Nachhaltige Technik für Gebäudehüllen AUF vergibt Nachhaltigkeitspreis für Fassadenkonzepte

Anfang Dezember 2025 feierte die Duale Hochschule Baden-Württemberg (DHBW) Mosbach ihre Absolventinnen und Absolventen. In diesem Rahmen wurde zum zweiten Mal der mit 5.000 Euro dotierte Nachhaltigkeitspreis "Konstruktiver Aluminiumbau" des AUF verliehen.

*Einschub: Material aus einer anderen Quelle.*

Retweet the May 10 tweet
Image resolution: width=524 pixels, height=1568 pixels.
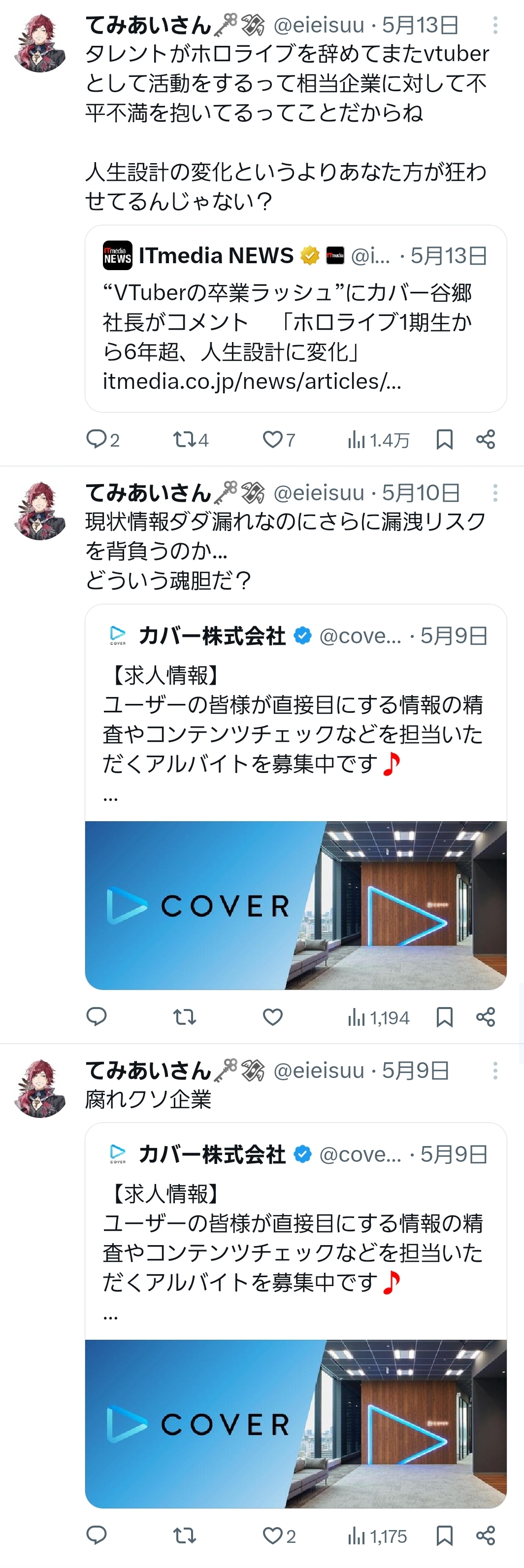pyautogui.click(x=184, y=1017)
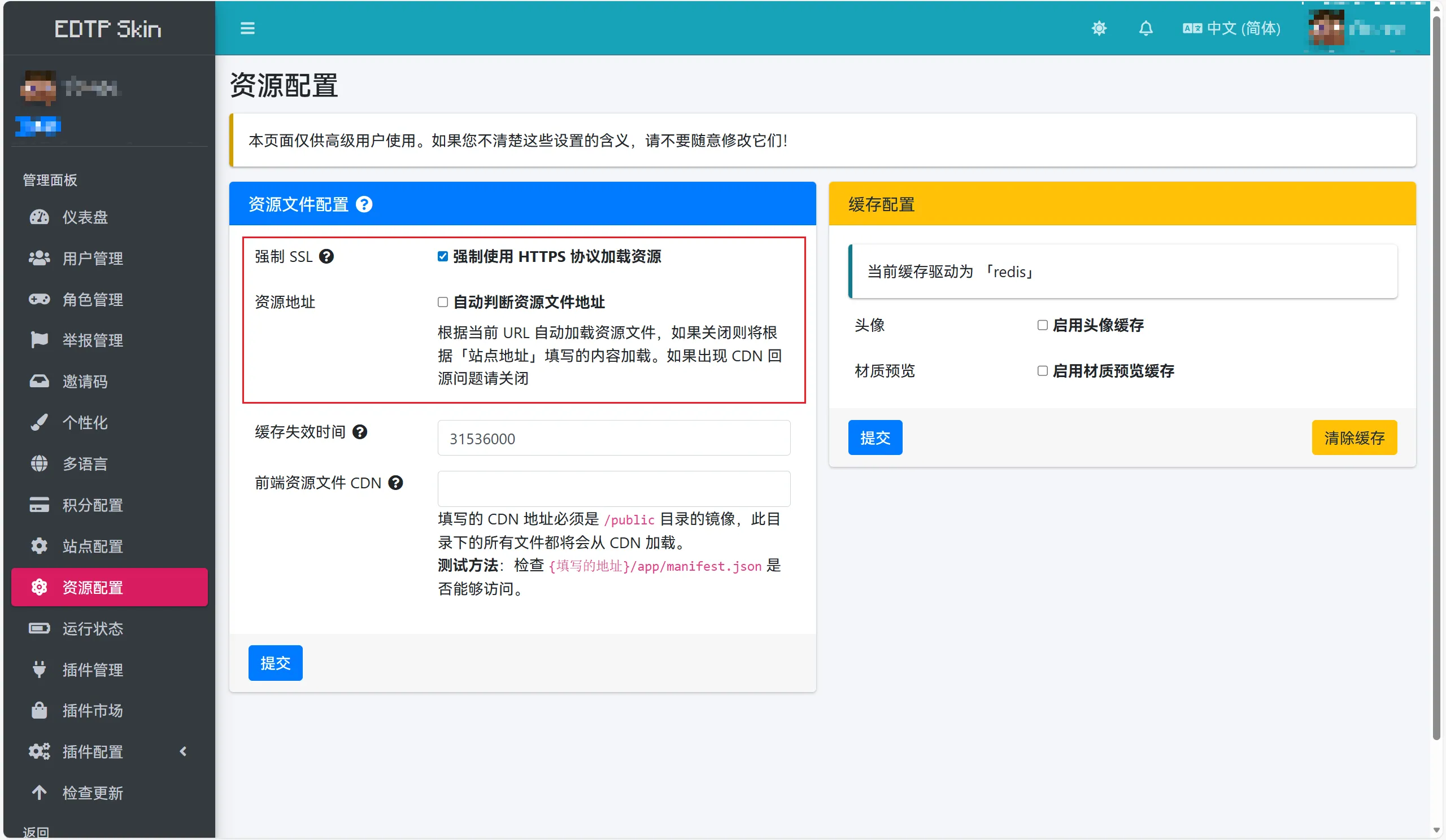Click the hamburger sidebar toggle icon

(247, 28)
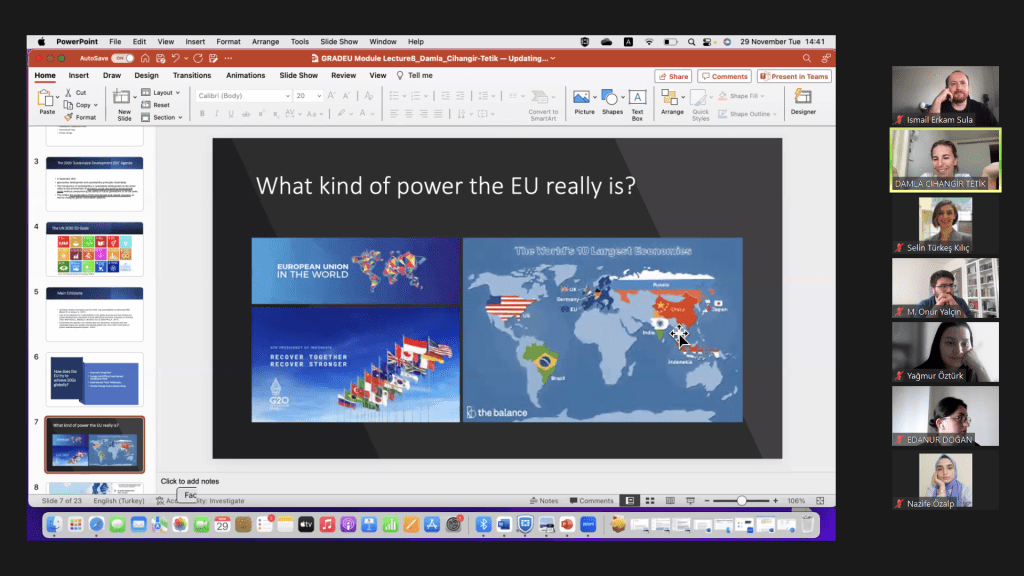
Task: Click the Home icon in title bar
Action: click(x=145, y=59)
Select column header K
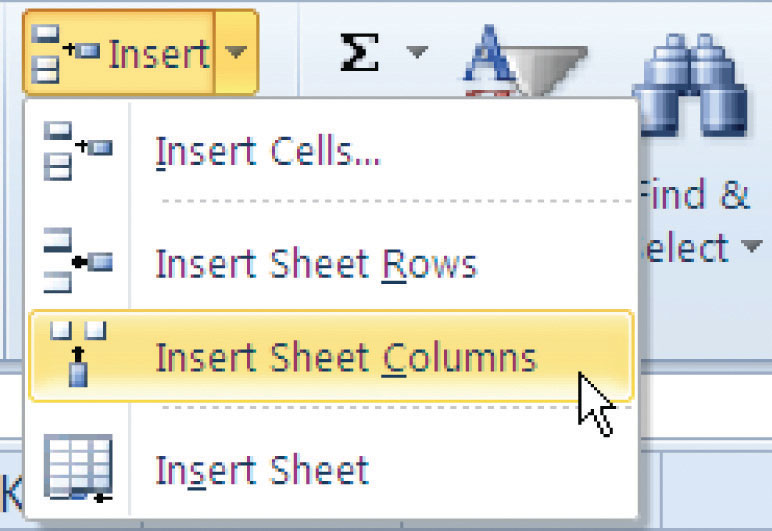This screenshot has width=772, height=531. point(11,492)
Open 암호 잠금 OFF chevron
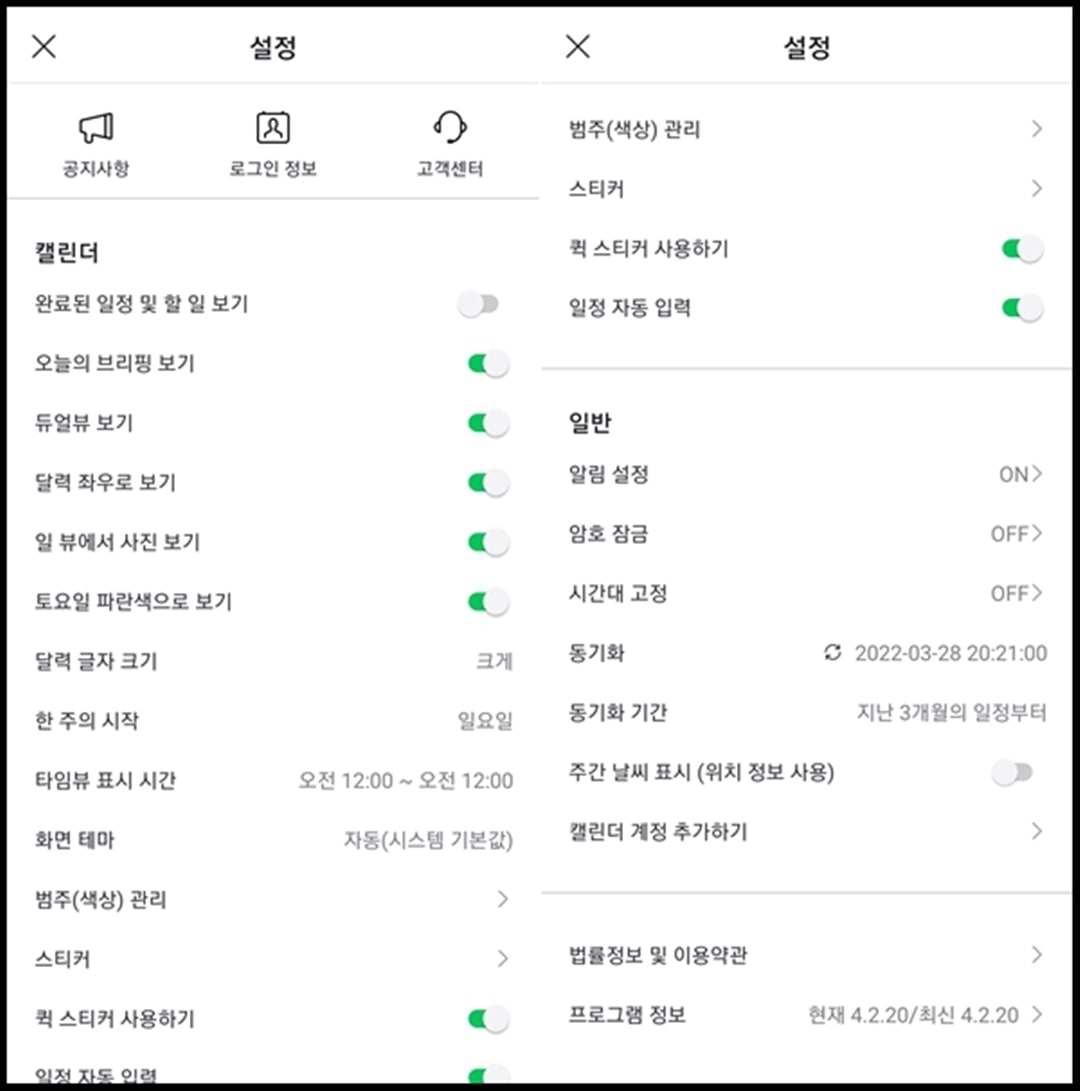1080x1091 pixels. tap(1017, 534)
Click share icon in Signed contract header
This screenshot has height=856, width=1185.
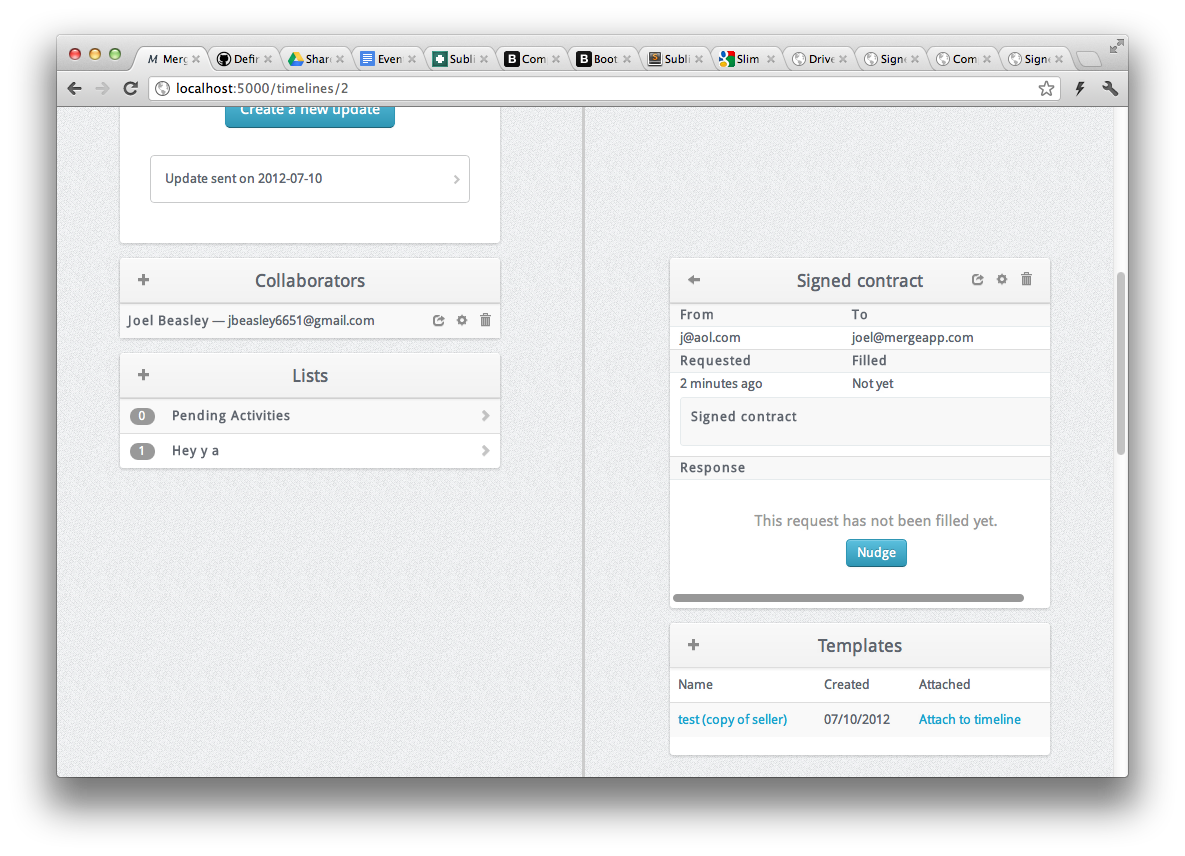click(978, 280)
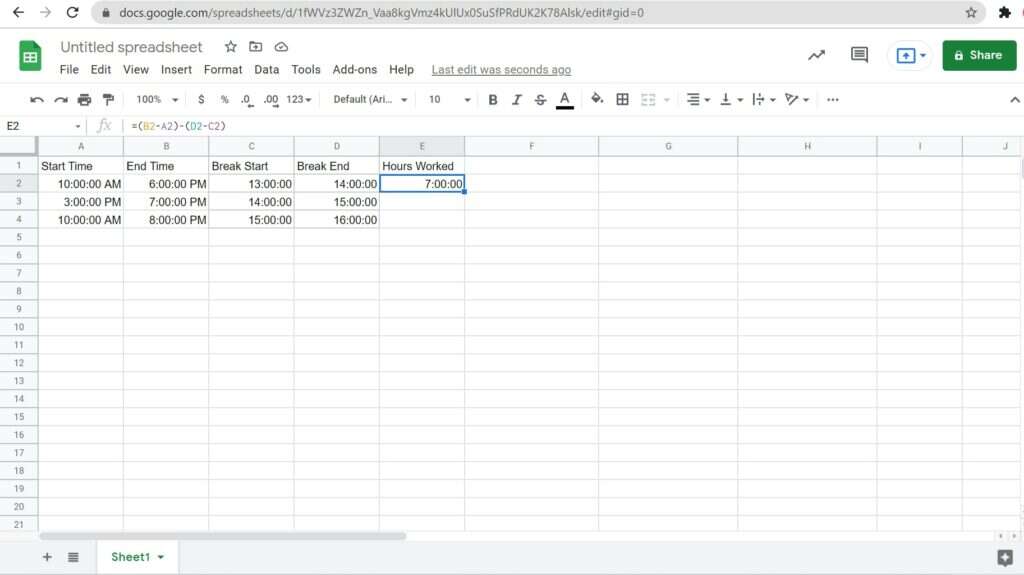Click the Print icon
The image size is (1024, 575).
tap(84, 100)
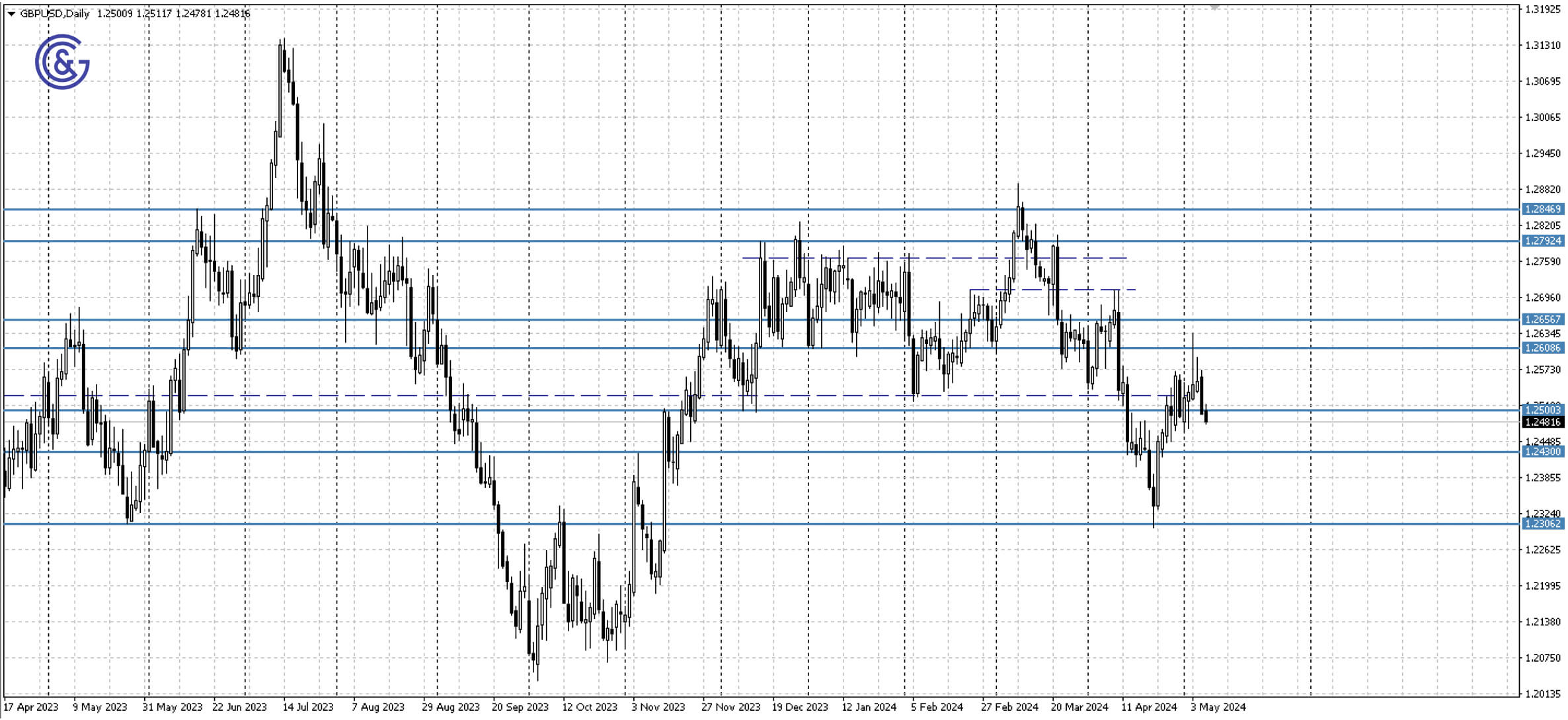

Professorin Isabelle Simons (r.), Thomas Lauritzen (2.v.r.) und Walter Lonsinger (l.) übergaben den Nachhal-tigkeitspreis "Konstruktiver Aluminiumbau 2025" an die Preisträgerinnen und Preisträger.
Professorin Isabelle Simons (r.), Thomas Lauritzen (2.v.r.) und Walter Lonsinger (l.) übergaben den Nachhaltigkeitspreis "Konstruktiver Aluminiumbau 2025" an die Preisträgerinnen und Preisträger. - © Fotoatelier Mosbach

Die Recycling-Initiative will mit dem Nachhaltigkeitspreis gezielt das Interesse und die Kompetenzen angehender Bauingenieure bei der Planung nachhaltiger Fassadenprojekte fördern. Das Siegerteam bestand aus Lukas Firnigl, Lennart Heilig, Jonas Koch, Nicole Weller, Joshua Wernet und Dennis Winkelhofer. Überreicht wurde der Preis von Prof. Dr.-Ing. Isabelle Simons, Studiengangsleitung Bauingenieurwesen-Fassadentechnik der DHBW Mosbach, sowie dem AUF-Vorstandsvorsitzenden Thomas Lauritzen und dem Ehrenvorsitzenden Walter Lonsinger.

Recycling erlebbar machen

Der Nachhaltigkeitspreis "Konstruktiver Aluminiumbau" wurde erstmals im Jahr 2024 vom AUF (Aluminium und Umwelt im Fenster- und Fassadenbau) ausgelobt und ist mit 5.000 Euro dotiert. Als Preisgeld gehen 3.000 Euro an die Studierenden der erfolgreichen Gruppe. Für Exkursionen stehen 2.000 Euro zur Verfügung.

"Diese Mittel machen es möglich, Recycling und Kreislaufwirtschaft erlebbar zu machen. Geplant sind Besuche auf den Projektbaustellen, bei Schrottverwertern und in Aluminiumrecycling-Werken" betont Prof. Dr.-Ing. Isabelle Simons. "Solche Preise helfen uns dabei die Ausbildung besser zu gestalten und unsere Hochschule im Bildungsmarkt zu positionieren."

"Mit der Auslobung des Nachhaltigkeitspreises unterstreicht AUF sein Engagement für die Ausbildung zukünftiger Fachkräfte", erläutert Thomas Lauritzen die Zielsetzung. Die Auszeichnung würdige kreative Ansätze, die die Zukunft des nachhaltigen Bauens neu definiere. Die Recycling-Initiative engagiert sich seit über drei Jahrzehnten für einen geschlossenen Wertstoffkreislauf für Aluminium aus Bauanwendungen.

Aluminium sei ein nachhaltiger Werkstoff, der einen festen Platz in der Zukunft der Bauwirtschaft habe, so Lauritzen weiter. Deshalb ist für ihn die gute Ausbildung und Information der Studierenden ein vorrangiges Anliegen. "Die jungen Fassadenspezialisten werden neue Wege finden, um Bau- und Sanierungsaufgaben zu lösen."

Kriterien für die Preisvergabe

Die Jury legte bei der Vergabe des Preises mehrere Kriterien zugrunde. Im Mittelpunkt der Bearbeitung sollte natürlich die Nachhaltigkeit stehen, insbesondere die Themen Recycling und Wiederverwendung von Aluminium. Darüber hinaus sollten die Arbeiten auch die Kreislaufwirtschaft von Glas sowie Fragen der Isolierung berücksichtigen.

Ein weiterer Schwerpunkt lag auf der konstruktiven Ausarbeitung. Die Studierenden sollten aufzeigen, welche Handlungsschritte ein Metallbaubetrieb bereits im Vorfeld eines Projekts beitragen kann. Gefordert waren konkrete konstruktive Vorschläge sowie alternative Lösungsansätze, die sich in der Praxis umsetzen lassen.